To a non-physicist, the gist of the Heisenberg uncertainty principle, or the observer effect phenomenon associated with it, is that studying an object changes the object. You want to know the position and movement of a subatomic particle, say, but to find that out you have to study it with energy, like a light beam, which allows you to identify the position by seeing how the collision with your measurement beam occurs. But that alters the target particle's movement so you can't know both.
Similar kinds of issues apply to modern-day epidemiology. We referred to this yesterday in a comment about the effect of maternal drinking during pregnancy affecting the future of their offspring. A Heisenberg analogy for epidemiological studies goes like this: if by studying something that has many contributing risk factors, the persons being studied change their behaviors, and thus their exposures because they know the results of the study, you can no longer estimate what the exposure risks will be.
Often, the change in behavior is of a magnitude that it's a major effect relative to the signal that's being studied. If you stop eating pork because a study says that eating pork gives you a somewhat increased risk of warts (it doesn't--this is just a made-up example!), then the effects of pork-eating will be changed by virtue of the exposure change and the knowledge that this is being studied. If this happens often enough--as it does with our 24/7 many-channel news reports--then tracking risks or measuring them becomes very problematic, except for the really major risk factors (like smoking and lung cancer) which are robust to small changes. The science and the scientist become part of the phenomenon, not the external observer that they need to be to do the science. This leads to many of the serious challenges to modern epidemiology, behavior, education, political, economic, etc. studies, including those of genetic causation. And since trivial risk factors are mis-reported in the news as big ones, the signal-noise ratio is even less favorable to clear-cut conclusions.

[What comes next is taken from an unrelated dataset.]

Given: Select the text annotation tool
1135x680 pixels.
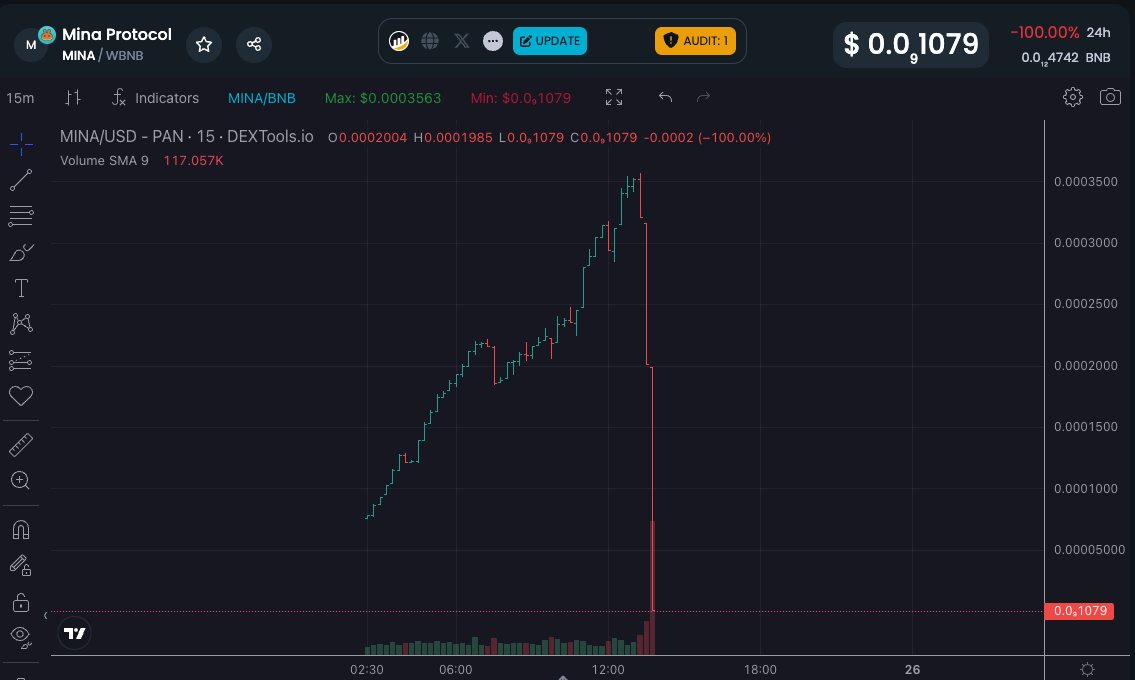Looking at the screenshot, I should pyautogui.click(x=21, y=288).
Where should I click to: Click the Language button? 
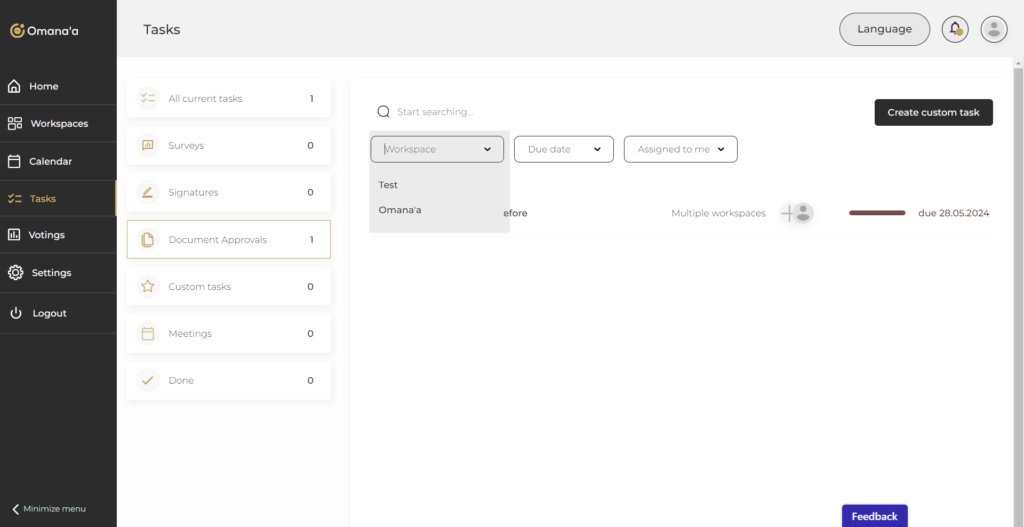[x=884, y=29]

There is a kind of Heisenberg analog in evolutionary terms, too. If relative fitness--reproductive chances--are affected by both genome and ecologic contexts, and the differences are small, then what happens tomorrow to a given genetic variant, is highly dependent on all sorts of environmental or other genotype changes. A given variant won't have the same relative effect tomorrow as it did today, and since evolutionary models are about relative fitness, the evolutionary landscape changes.

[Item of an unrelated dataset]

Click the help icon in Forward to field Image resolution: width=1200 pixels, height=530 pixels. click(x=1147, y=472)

This becomes Heisenberg-like not because it's about observer-interference effects in this case, but because the context changes can be as great or much greater than the net fitness advantage of a genetic variant. This means fate-prediction is difficult, and in this case the observer analog has to do with the screening-efficacy of natural selection. Changes in the frequency of an allele can change its net fitness effect. When fitness (like electron positions?) is not just contextual but essentially probabilistic, something that affects position (current relative fitness) affects evolutionary trajectory. That's one reason evolution is essentially unpredictable, except under unusually strong conditions, and in that sense not deterministic as it is viewed in the usual Darwinian concept, especially as put forward by those not versed in evolutionary theory--and that includes many biologists and all the blathersphere that invoke Darwin or natural selection in making pronouncements about society.